En el mundo trastornado de hoy ¿qué se guarda en el corazón y sobre qué se medita? En un mundo donde todo es light, todo se vive en el instante, sin un pasado ni un futuro, no hay espacio para la memoria, ya que todo se vive y se consume, como una bebida, en un minuto. En la memoria no se puede fijar nada, porque ya nada es estable, todo pasa y resbala fuera como un líquido; vivimos en la que los sociólogos hoy llaman la sociedad líquida. No se buscan experiencias que marcan una vida, sino experiencias que olvidar inmediatamente después. No se quiere encontrar a una persona a la que querer, sino más bien un objeto que usar. Se tiene miedo de comprometerse, de dar una palabra, de permanecer fiel. Uno no se da a nadie, sino que pretende que los demás se entreguen a él. Por eso, hoy, pronunciar palabras como memoria, amor y fidelidad suena ridículo a muchas orejas que escuchan. Sin embargo, como cristianos tenemos que creer que también en este mundo tan desarrollado y autosuficiente, pero también tan vacío y pobre en sentido sin Jesús, hay ojos, de cada color, en búsqueda. Ojos que quieren cruzar al que vive el amor y ojos que quieren ver al que es fiel al anillo, que encierra en su círculo la memoria de un amor.

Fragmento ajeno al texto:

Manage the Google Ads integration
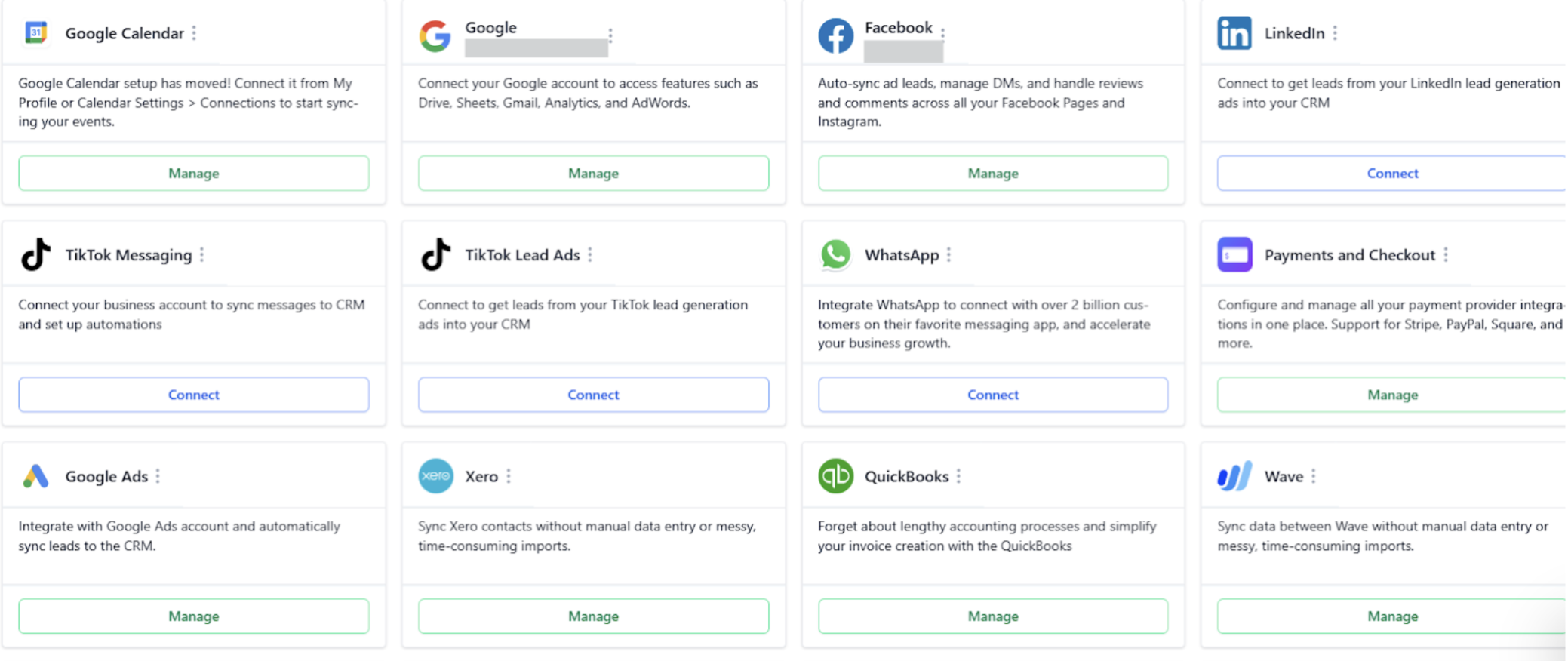 click(194, 616)
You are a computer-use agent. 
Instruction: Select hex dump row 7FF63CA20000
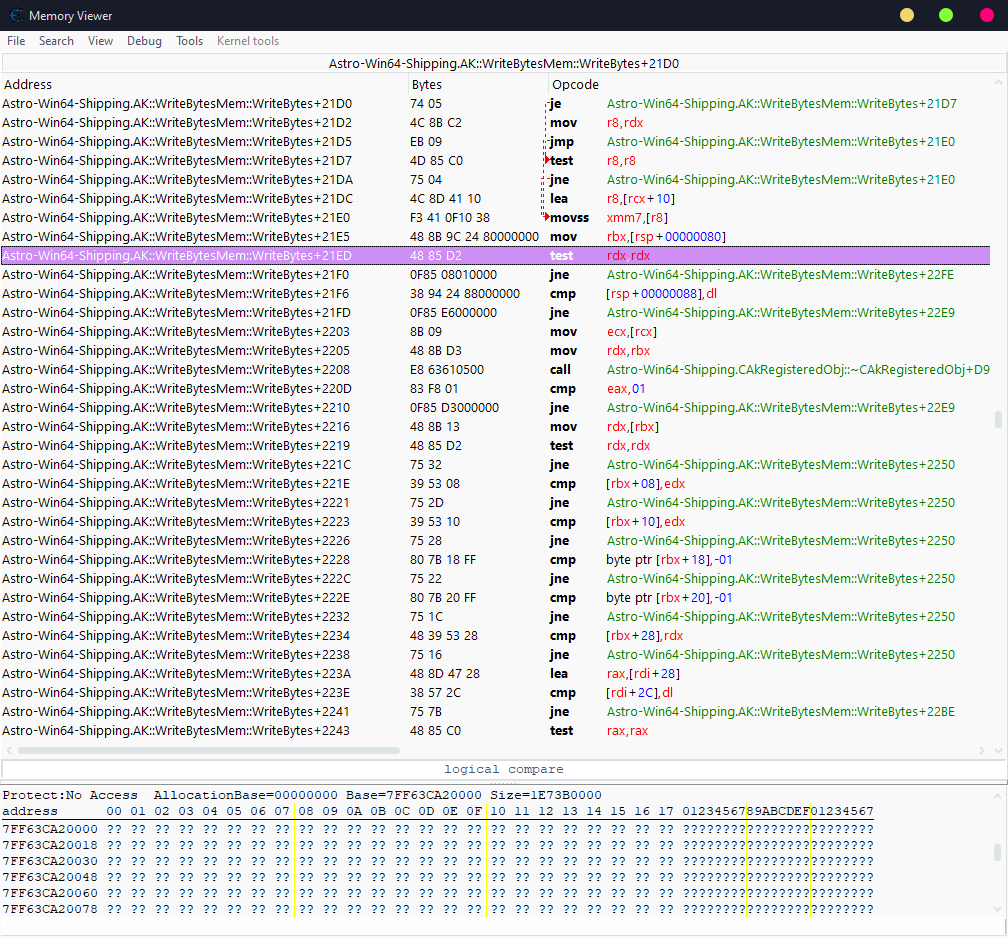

Hay también una memoria que se mantiene viva por medio de algunos signos. Nosotros los cristianos, por ejemplo, muchas veces llevamos el rosario en el bolsillo o ponemos un anillo en el dedo o colgamos una medallita al cuello, como signos de fidelidad a nuestro amor. Todo esto es hermoso; no tiene nada supersticioso y no es digno de desprecio. Es, más bien, una práctica que se debe animar y favorecer. Pero, se trata siempre de escribir, como nos dice el libro de los Proverbios, el mismo amor también en la tabla de nuestro corazón; de lo contrario, caemos en la magia de creer que un rosario, un anillo o una medallita salvan, también cuando nuestro corazón y toda nuestra actitud van hacia toda otra dirección.
Cada uno conserva en la tabla de su corazón la memoria de su historia y la piedrecilla recibida. Como dice el Apocalipsis: “Al vencedor le daré un maná misterioso. Le daré también una piedrecilla blanca con un nombre nuevo grabado en ella que solo conoce el que lo recibe” (Ap 2, 17).
En la historia de los cristianos, cada uno vive plenamente si tiene su piedrecilla blanca. Cada piedrecilla es diferente de la otra. La piedrecilla blanca es un don de Dios, pero también una conquista, día tras día, del hombre. No podemos dar a nadie nuestra piedrecilla. Podemos, sin embargo, ayudar al otro a conquistar la suya, solo viviendo hasta el final nuestra fidelidad, nuestro don, nuestra piedrecilla.